## PASSAGE PROVIDED
◇ ◇ ◇ ◇

LINQ Query to find string of multidimensional array with most duplicates - c#

I have written a function that gives me an multidimensional array of an Match with multiple regex strings. (FileCheck[][])
FileCheck[0] // This string[] contains all the filenames
FileCheck[1] // This string[] is 0 or 1 depending on a Regex match is found.
FileCheck[2] // This string[] contains the Index of the first found Regex.
foreach (string File in InputFolder)
{
int j = 0;
FileCheck[0][k] = Path.GetFileName(File);
Console.WriteLine(FileCheck[0][k]);
foreach (Regex Filemask in Filemasks)
{
if (string.IsNullOrEmpty(FileCheck[1][k]) || FileCheck[1][k] == "0")
{
if (Filemask.IsMatch(FileCheck[0][k]))
{
FileCheck[1][k] = "1";
FileCheck[2][k] = j.ToString(); // This is the Index of the Regex thats Valid
}
else
{
FileCheck[1][k] = "0";
}
j++;
}
Console.WriteLine(FileCheck[1][k]);
}
k++;
}
Console.ReadLine();
// I need the Index of the Regex with the most valid hits
I'm trying to write a function that gives me the string of the RegexIndex that has the most duplicates.
This is what I tried but did not work :( (I only get the count of the string the the most duplicates but not the string itself)
// I need the Index of the Regex with the most valid hits
var LINQ = Enumerable.Range(0, FileCheck[0].GetLength(0))
.Where(x => FileCheck[1][x] == "1")
.GroupBy(x => FileCheck[2][x])
.OrderByDescending(x => x.Count())

◇ ◇ ◇ ◇

## MATERIAL SUPPLIED
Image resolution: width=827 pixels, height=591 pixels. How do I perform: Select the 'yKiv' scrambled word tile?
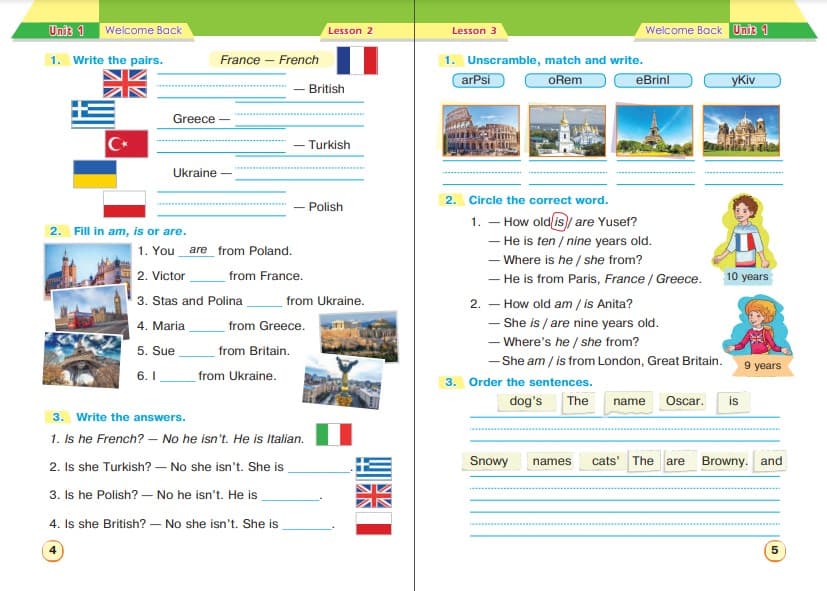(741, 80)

◇ ◇ ◇ ◇

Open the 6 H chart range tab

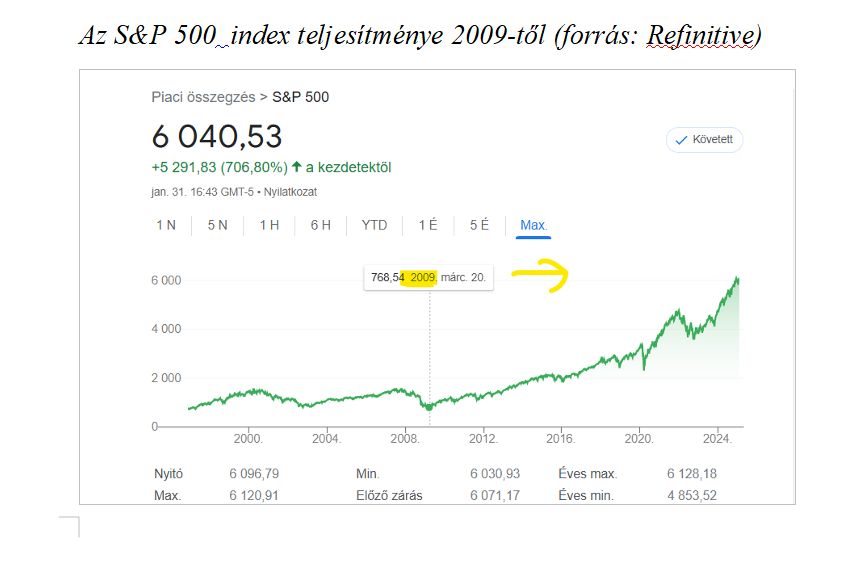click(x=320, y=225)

◇ ◇ ◇ ◇

## STATED PROBLEM 1
In the C# question about finding the regex index with the most duplicates, what does FileCheck[1] contain?
## STATED PROBLEM 2
Pick up the C# question about finding the regex index with the most duplicates right after its last line of code and carry it forward.

## TASK ANSWER 1
It contains "0" or "1", depending on whether a regex match is found.

## TASK ANSWER 2
.First().ToList();
Console.WriteLine(LINQ[1]);
Example Data
string[][] FileCheck = new string[3][];
FileCheck[0] = new string[]{ "1.csv", "TestValid1.txt", "TestValid2.txt", "2.xml", "TestAlsoValid.xml", "TestValid3.txt"};
FileCheck[1] = new string[]{ "0","1","1","0","1","1"};
FileCheck[2] = new string[]{ null, "3", "3", null,"1","2"};
In this example I need as result of the Linq query:
string result = "3";

With your current code, substituting 'ToList()' with 'Key' would do the trick.
var LINQ = Enumerable.Range(0, FileCheck[0].GetLength(0))
.Where(x => FileCheck[1][x] == "1")
.GroupBy(x => FileCheck[2][x])
.OrderByDescending(x => x.Count())
.First().Key;
Since the index is null for values that are not found, you could also filter out null values and skip looking at the FileCheck[1] array. For example:
var maxOccurringIndex = FileCheck[2].Where(ind => ind != null)
.GroupBy(ind=>ind)
.OrderByDescending(x => x.Count())
.First().Key;
However, just a suggestion, you can use classes instead of a nested array, e.g.:
class FileCheckInfo
{
public string File{get;set;}
public bool Match => Index.HasValue;
public int? Index{get;set;}
public override string ToString() => $"{File} [{(Match ? Index.ToString() : "no match")}]";
}
Assuming InputFolder is an enumerable of string and Filemasks an enumerable of 'Regex', an array can be filled with:
FileCheckInfo[] FileCheck = InputFolder.Select(f=>
new FileCheckInfo{
File = f,
Index = Filemasks.Select((rx,ind) => new {ind, IsMatch = rx.IsMatch(f)}).FirstOrDefault(r=>r.IsMatch)?.ind
}).ToArray();
Getting the max occurring would be much the same:
var maxOccurringIndex = FileCheck.Where(f=>f.Match).GroupBy(f=>f.Index).OrderByDescending(gr=>gr.Count()).First().Key;
edit PS, the above is all assuming you need to reuse the results, if you only have to find the maximum occurrence you're much better of with an approach such as Martin suggested!
If the goal is only to get the max occurrence, you can use:
var maxOccurringIndex = Filemasks.Select((rx,ind) => new {ind, Count = InputFolder.Count(f=>rx.IsMatch(f))})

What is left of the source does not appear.